| Aim |
Rewrite the records below, replacing every occurrence of "Image resolution" with "Screen resolution" and leaving everything else unchanged.

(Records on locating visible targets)
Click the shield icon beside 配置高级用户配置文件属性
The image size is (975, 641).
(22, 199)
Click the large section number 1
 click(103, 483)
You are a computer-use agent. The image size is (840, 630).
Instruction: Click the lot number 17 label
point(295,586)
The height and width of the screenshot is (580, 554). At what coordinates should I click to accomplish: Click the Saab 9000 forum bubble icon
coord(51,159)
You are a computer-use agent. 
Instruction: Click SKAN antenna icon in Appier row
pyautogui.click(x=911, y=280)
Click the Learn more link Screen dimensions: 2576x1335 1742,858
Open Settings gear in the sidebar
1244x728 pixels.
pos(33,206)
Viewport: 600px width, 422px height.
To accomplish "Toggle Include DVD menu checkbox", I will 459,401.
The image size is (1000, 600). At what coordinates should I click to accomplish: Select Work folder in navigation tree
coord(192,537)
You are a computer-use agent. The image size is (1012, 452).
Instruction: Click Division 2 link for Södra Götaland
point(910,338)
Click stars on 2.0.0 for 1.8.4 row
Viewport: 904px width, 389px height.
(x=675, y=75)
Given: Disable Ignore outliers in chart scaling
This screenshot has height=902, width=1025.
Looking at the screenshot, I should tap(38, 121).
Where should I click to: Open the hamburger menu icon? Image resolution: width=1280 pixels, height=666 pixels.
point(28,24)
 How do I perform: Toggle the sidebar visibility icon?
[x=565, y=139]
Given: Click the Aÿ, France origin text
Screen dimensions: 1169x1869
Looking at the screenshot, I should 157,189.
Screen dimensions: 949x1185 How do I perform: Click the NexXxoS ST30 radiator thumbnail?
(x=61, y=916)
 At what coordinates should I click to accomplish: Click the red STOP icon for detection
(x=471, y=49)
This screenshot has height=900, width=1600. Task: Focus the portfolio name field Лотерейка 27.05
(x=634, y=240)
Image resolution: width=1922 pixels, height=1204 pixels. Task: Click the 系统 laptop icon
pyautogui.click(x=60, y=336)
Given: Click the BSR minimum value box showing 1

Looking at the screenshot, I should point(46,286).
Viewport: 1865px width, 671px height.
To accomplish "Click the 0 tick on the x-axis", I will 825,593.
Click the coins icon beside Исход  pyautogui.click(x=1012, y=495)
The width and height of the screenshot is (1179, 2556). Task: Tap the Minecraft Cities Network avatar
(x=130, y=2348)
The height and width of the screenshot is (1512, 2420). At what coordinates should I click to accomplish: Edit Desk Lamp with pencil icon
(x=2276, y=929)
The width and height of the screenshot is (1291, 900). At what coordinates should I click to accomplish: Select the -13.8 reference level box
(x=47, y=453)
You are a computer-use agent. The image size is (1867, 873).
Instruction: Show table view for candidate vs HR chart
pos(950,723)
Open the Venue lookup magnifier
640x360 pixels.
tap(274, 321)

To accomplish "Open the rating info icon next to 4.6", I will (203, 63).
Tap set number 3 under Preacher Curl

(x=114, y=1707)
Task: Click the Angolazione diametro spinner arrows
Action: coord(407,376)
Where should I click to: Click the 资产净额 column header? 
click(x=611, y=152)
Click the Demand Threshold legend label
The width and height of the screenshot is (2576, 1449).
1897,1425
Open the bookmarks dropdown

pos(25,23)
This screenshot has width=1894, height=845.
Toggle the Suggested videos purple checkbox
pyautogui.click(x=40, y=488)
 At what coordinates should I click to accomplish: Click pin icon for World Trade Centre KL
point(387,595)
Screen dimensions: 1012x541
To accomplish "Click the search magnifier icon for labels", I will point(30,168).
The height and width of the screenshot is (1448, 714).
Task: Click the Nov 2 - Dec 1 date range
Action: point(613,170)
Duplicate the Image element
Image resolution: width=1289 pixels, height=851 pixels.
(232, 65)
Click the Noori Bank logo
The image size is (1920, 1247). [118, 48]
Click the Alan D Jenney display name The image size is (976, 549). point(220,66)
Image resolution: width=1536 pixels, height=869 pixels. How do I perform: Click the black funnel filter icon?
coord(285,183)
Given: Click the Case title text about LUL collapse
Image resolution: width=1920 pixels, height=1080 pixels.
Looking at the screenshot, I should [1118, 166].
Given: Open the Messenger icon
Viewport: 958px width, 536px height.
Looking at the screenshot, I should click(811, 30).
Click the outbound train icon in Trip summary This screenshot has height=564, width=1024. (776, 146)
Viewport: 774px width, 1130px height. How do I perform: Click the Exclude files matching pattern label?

| Completed task |
Click the shield icon beside 配置高级用户配置文件属性
The image size is (975, 641).
(22, 199)
Click the large section number 1
 click(103, 483)
You are a computer-use agent. The image size is (840, 630).
Instruction: Click the lot number 17 label
point(295,586)
The height and width of the screenshot is (580, 554). At what coordinates should I click to accomplish: Click the Saab 9000 forum bubble icon
coord(51,159)
You are a computer-use agent. 
Instruction: Click SKAN antenna icon in Appier row
pyautogui.click(x=911, y=280)
Click the Learn more link Screen dimensions: 2576x1335 1742,858
Open Settings gear in the sidebar
1244x728 pixels.
pos(33,206)
Viewport: 600px width, 422px height.
To accomplish "Toggle Include DVD menu checkbox", I will 459,401.
The image size is (1000, 600). At what coordinates should I click to accomplish: Select Work folder in navigation tree
coord(192,537)
You are a computer-use agent. The image size is (1012, 452).
Instruction: Click Division 2 link for Södra Götaland
point(910,338)
Click stars on 2.0.0 for 1.8.4 row
Viewport: 904px width, 389px height.
(x=675, y=75)
Given: Disable Ignore outliers in chart scaling
This screenshot has height=902, width=1025.
Looking at the screenshot, I should tap(38, 121).
Where should I click to: Open the hamburger menu icon? Screen resolution: width=1280 pixels, height=666 pixels.
point(28,24)
 How do I perform: Toggle the sidebar visibility icon?
[x=565, y=139]
Given: Click the Aÿ, France origin text
Screen dimensions: 1169x1869
Looking at the screenshot, I should 157,189.
Screen dimensions: 949x1185 How do I perform: Click the NexXxoS ST30 radiator thumbnail?
(x=61, y=916)
 At what coordinates should I click to accomplish: Click the red STOP icon for detection
(x=471, y=49)
This screenshot has height=900, width=1600. Task: Focus the portfolio name field Лотерейка 27.05
(x=634, y=240)
Screen resolution: width=1922 pixels, height=1204 pixels. Task: Click the 系统 laptop icon
pyautogui.click(x=60, y=336)
Given: Click the BSR minimum value box showing 1

Looking at the screenshot, I should point(46,286).
Viewport: 1865px width, 671px height.
To accomplish "Click the 0 tick on the x-axis", I will 825,593.
Click the coins icon beside Исход  pyautogui.click(x=1012, y=495)
The width and height of the screenshot is (1179, 2556). Task: Tap the Minecraft Cities Network avatar
(x=130, y=2348)
The height and width of the screenshot is (1512, 2420). At what coordinates should I click to accomplish: Edit Desk Lamp with pencil icon
(x=2276, y=929)
The width and height of the screenshot is (1291, 900). At what coordinates should I click to accomplish: Select the -13.8 reference level box
(x=47, y=453)
You are a computer-use agent. The image size is (1867, 873).
Instruction: Show table view for candidate vs HR chart
pos(950,723)
Open the Venue lookup magnifier
640x360 pixels.
tap(274, 321)

To accomplish "Open the rating info icon next to 4.6", I will (203, 63).
Tap set number 3 under Preacher Curl

(x=114, y=1707)
Task: Click the Angolazione diametro spinner arrows
Action: coord(407,376)
Where should I click to: Click the 资产净额 column header? 
click(x=611, y=152)
Click the Demand Threshold legend label
The width and height of the screenshot is (2576, 1449).
1897,1425
Open the bookmarks dropdown

pos(25,23)
This screenshot has width=1894, height=845.
Toggle the Suggested videos purple checkbox
pyautogui.click(x=40, y=488)
 At what coordinates should I click to accomplish: Click pin icon for World Trade Centre KL
point(387,595)
Screen dimensions: 1012x541
To accomplish "Click the search magnifier icon for labels", I will point(30,168).
The height and width of the screenshot is (1448, 714).
Task: Click the Nov 2 - Dec 1 date range
Action: point(613,170)
Duplicate the Image element
Screen resolution: width=1289 pixels, height=851 pixels.
(232, 65)
Click the Noori Bank logo
The image size is (1920, 1247). [118, 48]
Click the Alan D Jenney display name The image size is (976, 549). point(220,66)
Screen resolution: width=1536 pixels, height=869 pixels. How do I perform: Click the black funnel filter icon?
coord(285,183)
Given: Click the Case title text about LUL collapse
Screen resolution: width=1920 pixels, height=1080 pixels.
Looking at the screenshot, I should [1118, 166].
Given: Open the Messenger icon
Viewport: 958px width, 536px height.
Looking at the screenshot, I should click(811, 30).
Click the outbound train icon in Trip summary This screenshot has height=564, width=1024. (776, 146)
Viewport: 774px width, 1130px height. How do I perform: Click the Exclude files matching pattern label?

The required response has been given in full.